- TASK DETAILS
Restate every record that follows, keeping it exact.

[Records from a dataset]
"""
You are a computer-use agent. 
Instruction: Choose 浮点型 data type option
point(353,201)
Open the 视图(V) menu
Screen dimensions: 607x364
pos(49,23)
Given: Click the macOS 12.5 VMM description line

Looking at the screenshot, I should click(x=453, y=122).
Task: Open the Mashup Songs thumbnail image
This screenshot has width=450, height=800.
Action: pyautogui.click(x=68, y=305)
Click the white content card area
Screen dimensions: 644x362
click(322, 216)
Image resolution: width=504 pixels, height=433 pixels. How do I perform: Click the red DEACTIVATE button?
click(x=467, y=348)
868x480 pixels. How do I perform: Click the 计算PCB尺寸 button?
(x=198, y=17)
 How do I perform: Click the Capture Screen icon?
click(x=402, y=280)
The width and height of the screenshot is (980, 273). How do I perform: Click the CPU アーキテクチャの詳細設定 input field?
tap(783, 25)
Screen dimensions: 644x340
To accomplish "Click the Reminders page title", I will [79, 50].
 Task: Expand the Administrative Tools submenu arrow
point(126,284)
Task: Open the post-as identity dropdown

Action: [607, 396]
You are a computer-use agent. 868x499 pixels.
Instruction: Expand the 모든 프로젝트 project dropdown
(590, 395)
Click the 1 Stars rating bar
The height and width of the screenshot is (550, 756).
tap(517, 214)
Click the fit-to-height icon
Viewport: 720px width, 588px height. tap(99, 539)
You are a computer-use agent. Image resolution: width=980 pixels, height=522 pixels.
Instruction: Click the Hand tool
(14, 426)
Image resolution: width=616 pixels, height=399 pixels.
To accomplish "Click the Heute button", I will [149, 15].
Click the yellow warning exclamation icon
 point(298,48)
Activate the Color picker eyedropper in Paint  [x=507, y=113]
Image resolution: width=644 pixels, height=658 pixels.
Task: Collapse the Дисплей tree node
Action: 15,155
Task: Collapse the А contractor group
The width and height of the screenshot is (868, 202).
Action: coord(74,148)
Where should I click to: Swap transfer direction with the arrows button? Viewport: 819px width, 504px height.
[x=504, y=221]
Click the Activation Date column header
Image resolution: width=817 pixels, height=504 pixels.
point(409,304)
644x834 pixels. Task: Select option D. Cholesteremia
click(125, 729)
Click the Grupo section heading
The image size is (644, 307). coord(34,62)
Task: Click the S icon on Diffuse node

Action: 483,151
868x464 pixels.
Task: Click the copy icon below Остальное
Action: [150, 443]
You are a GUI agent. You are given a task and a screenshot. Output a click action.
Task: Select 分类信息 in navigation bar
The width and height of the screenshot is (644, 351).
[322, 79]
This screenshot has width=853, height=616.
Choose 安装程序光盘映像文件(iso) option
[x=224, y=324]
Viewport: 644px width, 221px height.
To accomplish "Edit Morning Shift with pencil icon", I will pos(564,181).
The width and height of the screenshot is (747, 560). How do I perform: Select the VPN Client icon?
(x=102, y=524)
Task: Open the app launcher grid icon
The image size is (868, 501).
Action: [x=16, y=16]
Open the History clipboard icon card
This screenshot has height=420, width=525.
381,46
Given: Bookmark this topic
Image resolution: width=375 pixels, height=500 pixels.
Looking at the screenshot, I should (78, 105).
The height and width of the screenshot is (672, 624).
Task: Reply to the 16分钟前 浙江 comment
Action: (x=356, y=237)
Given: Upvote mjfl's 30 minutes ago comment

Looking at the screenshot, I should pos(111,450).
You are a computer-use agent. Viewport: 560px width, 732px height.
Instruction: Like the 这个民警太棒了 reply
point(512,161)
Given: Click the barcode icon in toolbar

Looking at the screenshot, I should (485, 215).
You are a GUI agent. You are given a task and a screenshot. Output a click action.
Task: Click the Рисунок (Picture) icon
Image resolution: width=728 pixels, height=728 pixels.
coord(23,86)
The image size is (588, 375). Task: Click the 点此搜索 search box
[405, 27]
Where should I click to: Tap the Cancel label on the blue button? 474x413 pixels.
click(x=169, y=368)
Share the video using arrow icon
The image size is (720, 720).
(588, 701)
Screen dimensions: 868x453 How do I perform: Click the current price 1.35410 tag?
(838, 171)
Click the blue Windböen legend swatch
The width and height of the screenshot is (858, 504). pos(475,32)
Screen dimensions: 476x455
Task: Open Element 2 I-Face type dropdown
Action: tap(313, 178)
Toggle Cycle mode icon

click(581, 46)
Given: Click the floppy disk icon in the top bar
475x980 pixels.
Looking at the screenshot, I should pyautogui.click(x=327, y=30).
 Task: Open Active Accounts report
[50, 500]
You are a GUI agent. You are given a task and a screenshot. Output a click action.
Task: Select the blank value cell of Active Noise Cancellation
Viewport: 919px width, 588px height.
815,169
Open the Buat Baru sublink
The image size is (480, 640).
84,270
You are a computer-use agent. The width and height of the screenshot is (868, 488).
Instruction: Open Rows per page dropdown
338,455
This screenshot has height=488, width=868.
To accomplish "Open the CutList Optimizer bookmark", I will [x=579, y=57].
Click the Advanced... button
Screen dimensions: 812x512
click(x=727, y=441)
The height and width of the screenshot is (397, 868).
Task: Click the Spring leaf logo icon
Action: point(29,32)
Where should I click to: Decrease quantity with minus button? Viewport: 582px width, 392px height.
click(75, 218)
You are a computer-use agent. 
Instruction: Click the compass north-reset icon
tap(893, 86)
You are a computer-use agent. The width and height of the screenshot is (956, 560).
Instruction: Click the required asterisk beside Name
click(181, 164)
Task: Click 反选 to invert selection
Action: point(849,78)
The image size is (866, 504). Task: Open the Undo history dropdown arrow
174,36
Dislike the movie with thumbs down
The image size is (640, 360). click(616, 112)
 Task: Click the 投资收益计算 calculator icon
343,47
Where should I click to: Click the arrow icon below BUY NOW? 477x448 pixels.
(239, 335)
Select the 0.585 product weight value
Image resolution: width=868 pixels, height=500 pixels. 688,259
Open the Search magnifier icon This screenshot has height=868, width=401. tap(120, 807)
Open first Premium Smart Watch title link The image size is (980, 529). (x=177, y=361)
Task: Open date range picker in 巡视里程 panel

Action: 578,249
"""
- ANSWER BOX
You are a computer-use agent. 
Instruction: Choose 浮点型 data type option
point(353,201)
Open the 视图(V) menu
Screen dimensions: 607x364
pos(49,23)
Given: Click the macOS 12.5 VMM description line

Looking at the screenshot, I should click(x=453, y=122).
Task: Open the Mashup Songs thumbnail image
This screenshot has width=450, height=800.
Action: pyautogui.click(x=68, y=305)
Click the white content card area
Screen dimensions: 644x362
click(322, 216)
Image resolution: width=504 pixels, height=433 pixels. How do I perform: Click the red DEACTIVATE button?
click(x=467, y=348)
868x480 pixels. How do I perform: Click the 计算PCB尺寸 button?
(x=198, y=17)
 How do I perform: Click the Capture Screen icon?
click(x=402, y=280)
The width and height of the screenshot is (980, 273). How do I perform: Click the CPU アーキテクチャの詳細設定 input field?
tap(783, 25)
Screen dimensions: 644x340
To accomplish "Click the Reminders page title", I will [79, 50].
 Task: Expand the Administrative Tools submenu arrow
point(126,284)
Task: Open the post-as identity dropdown

Action: [607, 396]
You are a computer-use agent. 868x499 pixels.
Instruction: Expand the 모든 프로젝트 project dropdown
(590, 395)
Click the 1 Stars rating bar
The height and width of the screenshot is (550, 756).
tap(517, 214)
Click the fit-to-height icon
Viewport: 720px width, 588px height. tap(99, 539)
You are a computer-use agent. Image resolution: width=980 pixels, height=522 pixels.
Instruction: Click the Hand tool
(14, 426)
Image resolution: width=616 pixels, height=399 pixels.
To accomplish "Click the Heute button", I will [149, 15].
Click the yellow warning exclamation icon
 point(298,48)
Activate the Color picker eyedropper in Paint  [x=507, y=113]
Image resolution: width=644 pixels, height=658 pixels.
Task: Collapse the Дисплей tree node
Action: 15,155
Task: Collapse the А contractor group
The width and height of the screenshot is (868, 202).
Action: coord(74,148)
Where should I click to: Swap transfer direction with the arrows button? Viewport: 819px width, 504px height.
[x=504, y=221]
Click the Activation Date column header
Image resolution: width=817 pixels, height=504 pixels.
point(409,304)
644x834 pixels. Task: Select option D. Cholesteremia
click(125, 729)
Click the Grupo section heading
The image size is (644, 307). coord(34,62)
Task: Click the S icon on Diffuse node

Action: 483,151
868x464 pixels.
Task: Click the copy icon below Остальное
Action: [150, 443]
You are a GUI agent. You are given a task and a screenshot. Output a click action.
Task: Select 分类信息 in navigation bar
The width and height of the screenshot is (644, 351).
[322, 79]
This screenshot has width=853, height=616.
Choose 安装程序光盘映像文件(iso) option
[x=224, y=324]
Viewport: 644px width, 221px height.
To accomplish "Edit Morning Shift with pencil icon", I will pos(564,181).
The width and height of the screenshot is (747, 560). How do I perform: Select the VPN Client icon?
(x=102, y=524)
Task: Open the app launcher grid icon
The image size is (868, 501).
Action: [x=16, y=16]
Open the History clipboard icon card
This screenshot has height=420, width=525.
381,46
Given: Bookmark this topic
Image resolution: width=375 pixels, height=500 pixels.
Looking at the screenshot, I should (78, 105).
The height and width of the screenshot is (672, 624).
Task: Reply to the 16分钟前 浙江 comment
Action: (x=356, y=237)
Given: Upvote mjfl's 30 minutes ago comment

Looking at the screenshot, I should pos(111,450).
You are a computer-use agent. Viewport: 560px width, 732px height.
Instruction: Like the 这个民警太棒了 reply
point(512,161)
Given: Click the barcode icon in toolbar

Looking at the screenshot, I should (485, 215).
You are a GUI agent. You are given a task and a screenshot. Output a click action.
Task: Click the Рисунок (Picture) icon
Image resolution: width=728 pixels, height=728 pixels.
coord(23,86)
The image size is (588, 375). Task: Click the 点此搜索 search box
[405, 27]
Where should I click to: Tap the Cancel label on the blue button? 474x413 pixels.
click(x=169, y=368)
Share the video using arrow icon
The image size is (720, 720).
(588, 701)
Screen dimensions: 868x453 How do I perform: Click the current price 1.35410 tag?
(838, 171)
Click the blue Windböen legend swatch
The width and height of the screenshot is (858, 504). pos(475,32)
Screen dimensions: 476x455
Task: Open Element 2 I-Face type dropdown
Action: tap(313, 178)
Toggle Cycle mode icon

click(581, 46)
Given: Click the floppy disk icon in the top bar
475x980 pixels.
Looking at the screenshot, I should pyautogui.click(x=327, y=30).
 Task: Open Active Accounts report
[50, 500]
You are a GUI agent. You are given a task and a screenshot. Output a click action.
Task: Select the blank value cell of Active Noise Cancellation
Viewport: 919px width, 588px height.
815,169
Open the Buat Baru sublink
The image size is (480, 640).
84,270
You are a computer-use agent. The width and height of the screenshot is (868, 488).
Instruction: Open Rows per page dropdown
338,455
This screenshot has height=488, width=868.
To accomplish "Open the CutList Optimizer bookmark", I will [x=579, y=57].
Click the Advanced... button
Screen dimensions: 812x512
click(x=727, y=441)
The height and width of the screenshot is (397, 868).
Task: Click the Spring leaf logo icon
Action: point(29,32)
Where should I click to: Decrease quantity with minus button? Viewport: 582px width, 392px height.
click(75, 218)
You are a computer-use agent. 
Instruction: Click the compass north-reset icon
tap(893, 86)
You are a computer-use agent. The width and height of the screenshot is (956, 560).
Instruction: Click the required asterisk beside Name
click(181, 164)
Task: Click 反选 to invert selection
Action: point(849,78)
The image size is (866, 504). Task: Open the Undo history dropdown arrow
174,36
Dislike the movie with thumbs down
The image size is (640, 360). click(616, 112)
 Task: Click the 投资收益计算 calculator icon
343,47
Where should I click to: Click the arrow icon below BUY NOW? 477x448 pixels.
(239, 335)
Select the 0.585 product weight value
Image resolution: width=868 pixels, height=500 pixels. 688,259
Open the Search magnifier icon This screenshot has height=868, width=401. tap(120, 807)
Open first Premium Smart Watch title link The image size is (980, 529). (x=177, y=361)
Task: Open date range picker in 巡视里程 panel

Action: 578,249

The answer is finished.